De acordo com a legislação brasileira, apenas alimentos processados que contenham pelo menos 95% de ingredientes com origem orgânica certificada podem ser classificados como orgânicos, incluindo o pão caseiro.

Iniciativas de Sustentação e Certificação

Parte desse avanço é apoiada pelo Programa Paraná Mais Orgânico, uma iniciativa que envolve a colaboração entre universidades estaduais, a Secretaria da Agricultura e do Abastecimento (Seab) e o Instituto de Tecnologia do Paraná (Tecpar).

O programa, presente em todas as regiões do estado, oferece assistência técnica gratuita a agricultores familiares durante sua transição para a produção orgânica, um processo que pode variar de 12 a 18 meses, dependendo da cultura produzida. A alimentação escolar da rede estadual faz parte dessa cadeia ao ampliar a compra de produtos certificados, principalmente vegetais, como alface e banana.

A presença de alimentos orgânicos na alimentação escolar é acompanhada pelo avanço nos sistemas de certificação e controle da produção sustentável no Paraná. Segundo a legislação brasileira, produtos orgânicos são aqueles cultivados sem o uso de insumos ou práticas prejudiciais ao meio ambiente e à saúde.

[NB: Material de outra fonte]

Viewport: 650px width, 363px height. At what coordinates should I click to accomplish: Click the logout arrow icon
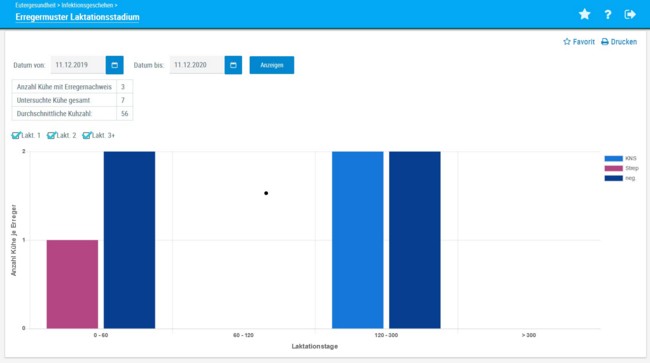coord(630,15)
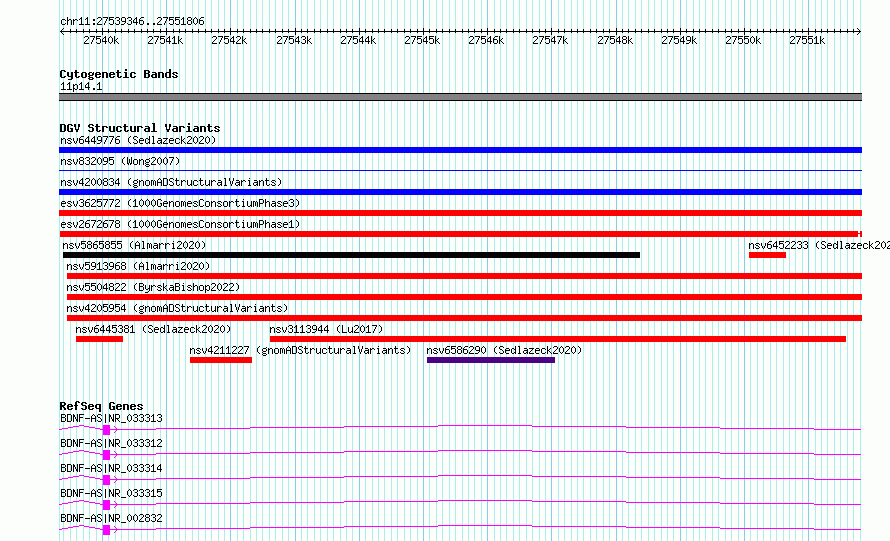Viewport: 890px width, 541px height.
Task: Select the thin blue nsv832095 Wong2007 bar
Action: click(x=460, y=170)
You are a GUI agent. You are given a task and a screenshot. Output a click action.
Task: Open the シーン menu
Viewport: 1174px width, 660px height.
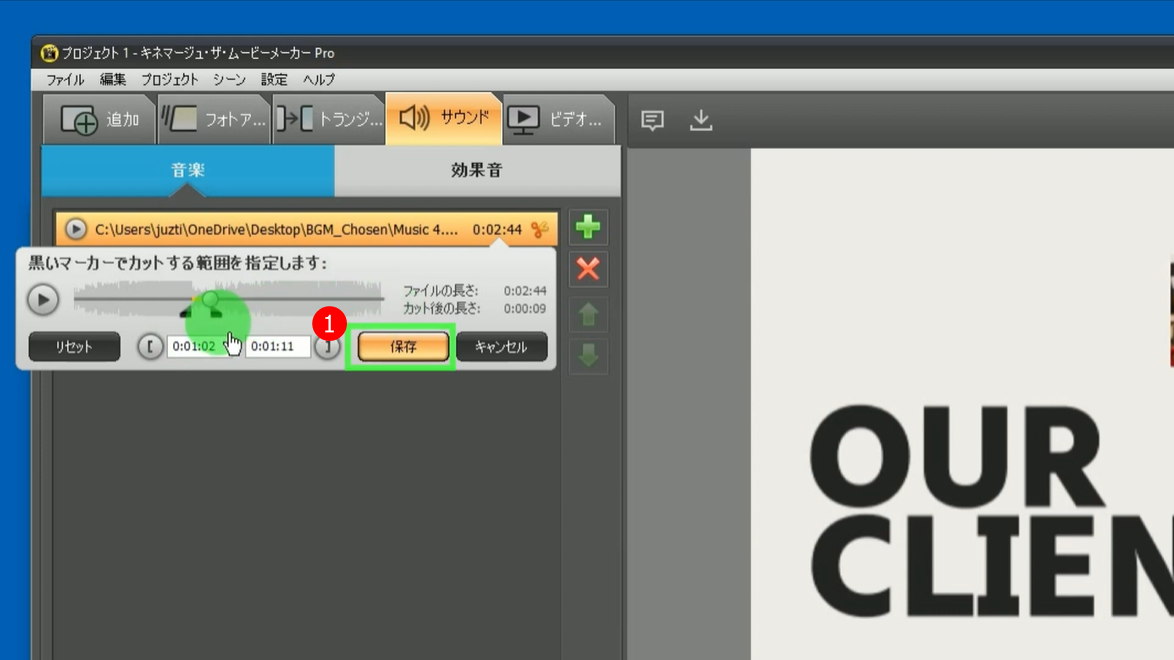[229, 80]
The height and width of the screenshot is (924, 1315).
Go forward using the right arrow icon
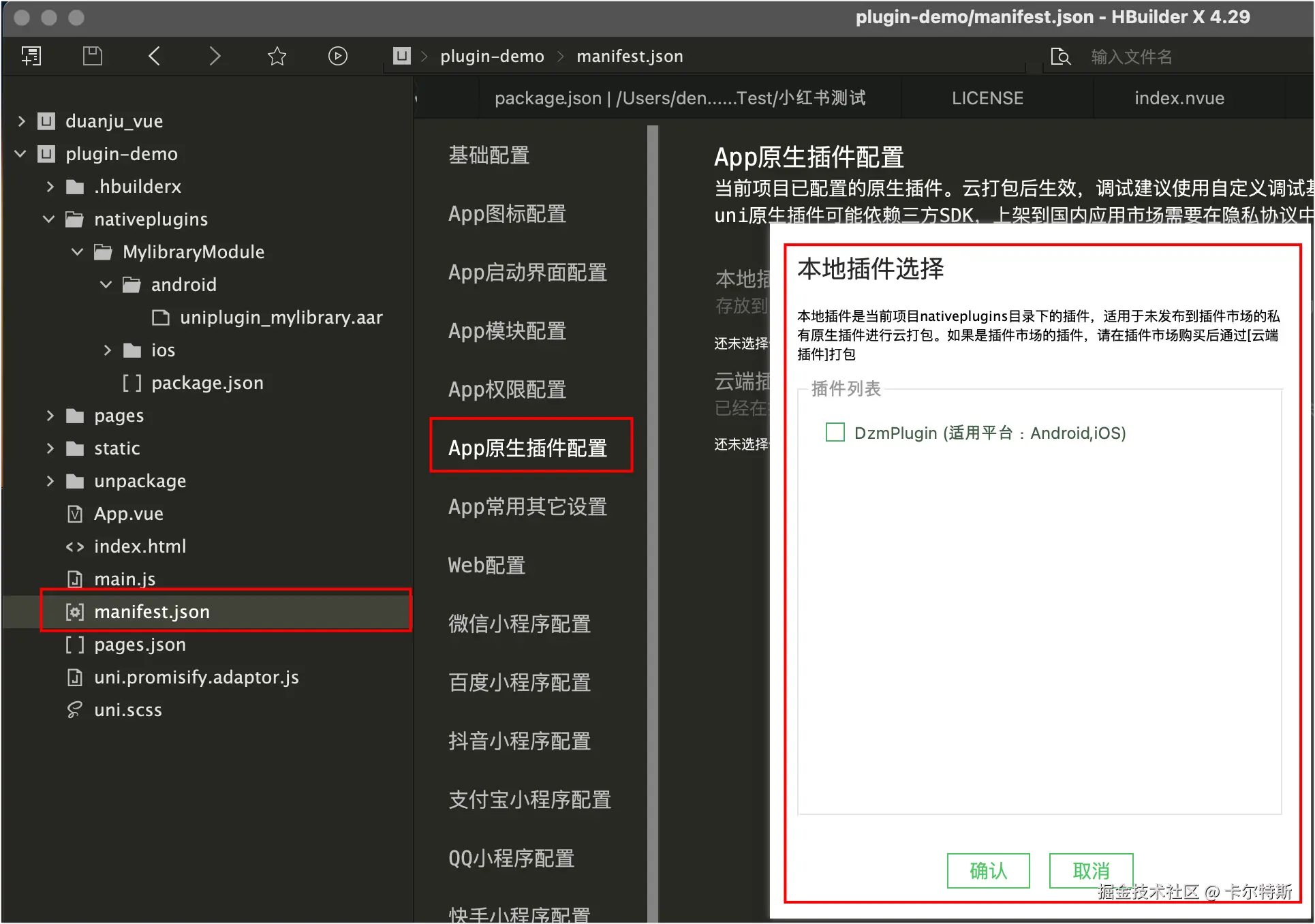coord(215,56)
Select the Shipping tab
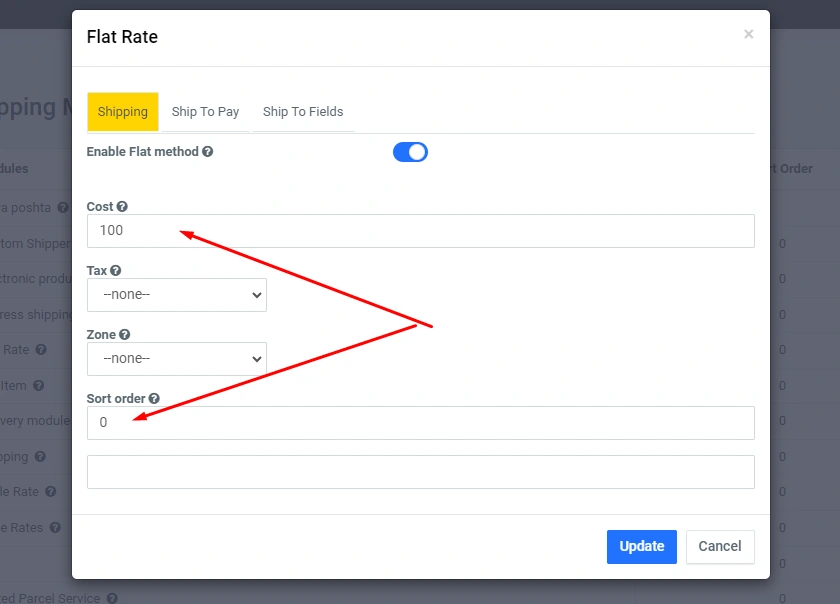Screen dimensions: 840x604 pyautogui.click(x=123, y=112)
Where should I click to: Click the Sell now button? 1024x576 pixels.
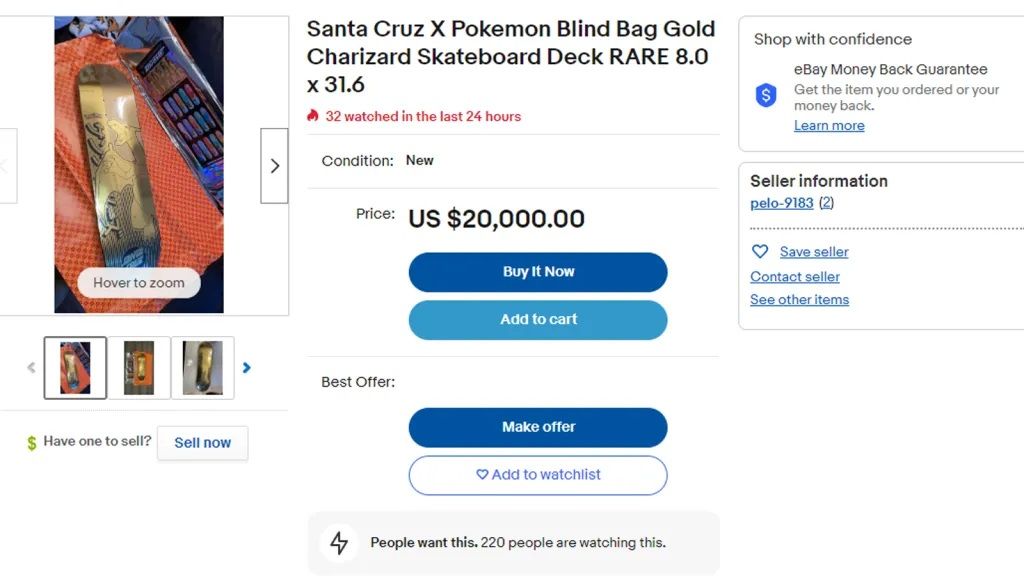[202, 443]
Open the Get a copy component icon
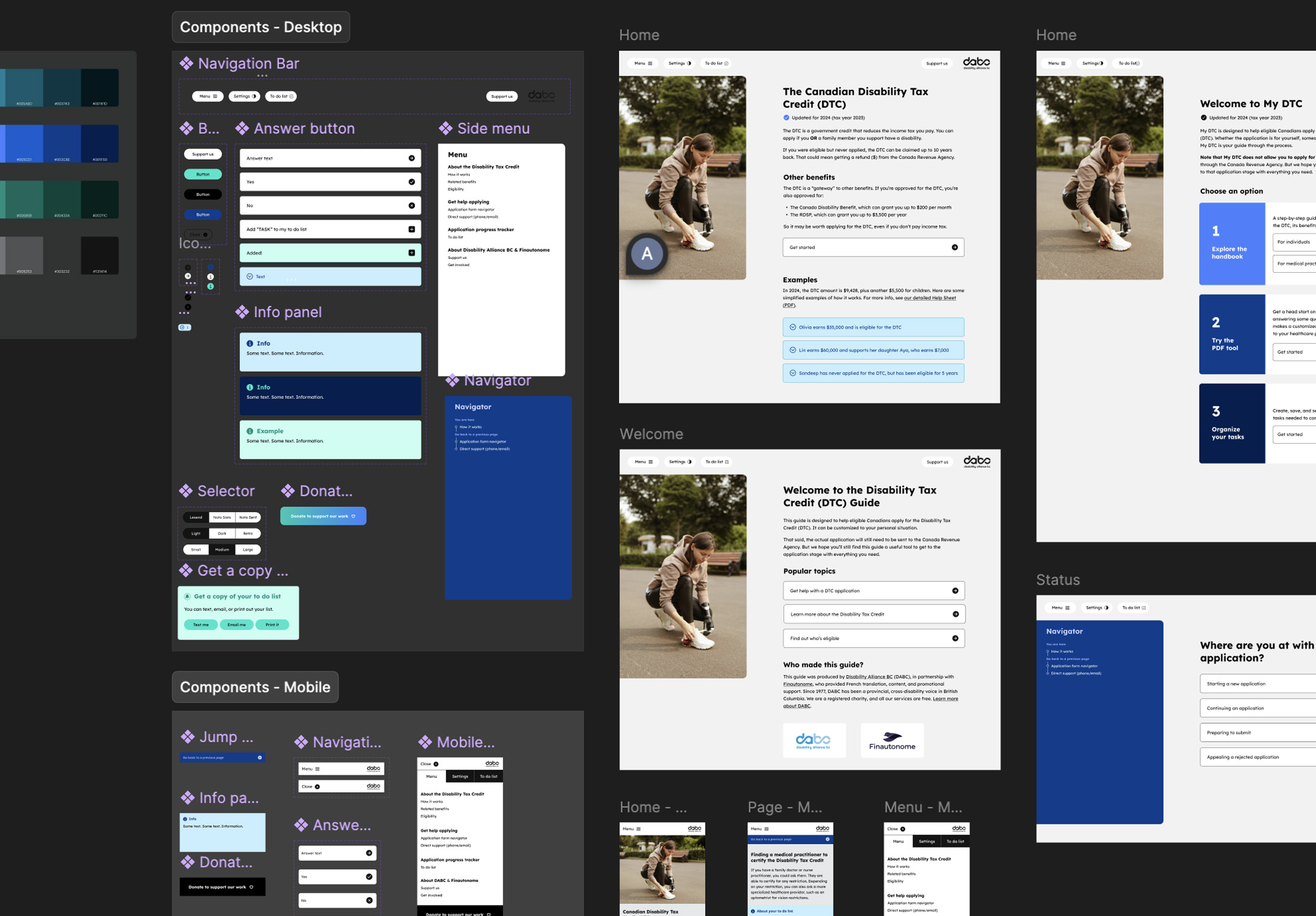1316x916 pixels. click(185, 571)
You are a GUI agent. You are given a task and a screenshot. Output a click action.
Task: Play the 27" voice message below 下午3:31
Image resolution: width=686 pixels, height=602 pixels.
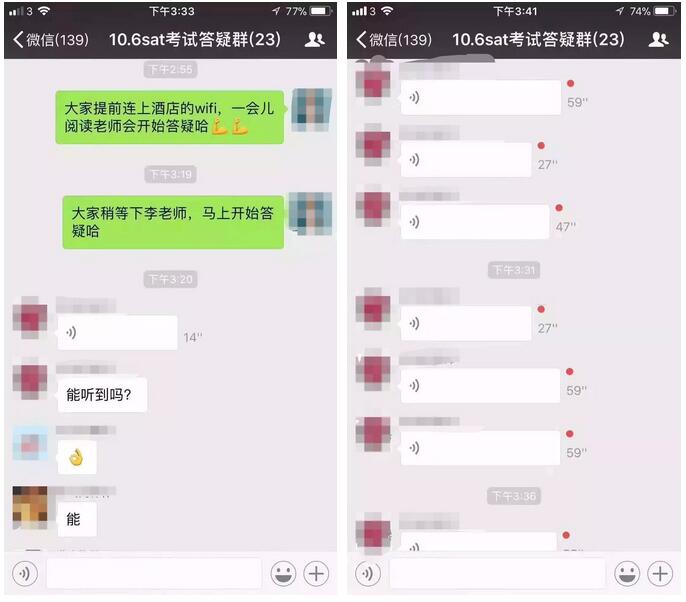(x=466, y=323)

Para que os alimentos sejam entregues às escolas com essa classificação, eles devem possuir certificação reconhecida pelo Mapa ou ser produzidos por agricultores familiares que estejam associados a sistemas de controle social cadastrados.

Conforme Andrea Bruginski, responsável técnica pelo Programa Nacional de Alimentação Escolar (PNAE) do Fundepar, o modelo vai além da simples eliminação de agrotóxicos da produção. “A produção orgânica envolve práticas que preservam o solo, a água e a biodiversidade, além de ampliar a oferta de alimentos mais seguros, nutritivos e sustentáveis para os estudantes”, finalizou.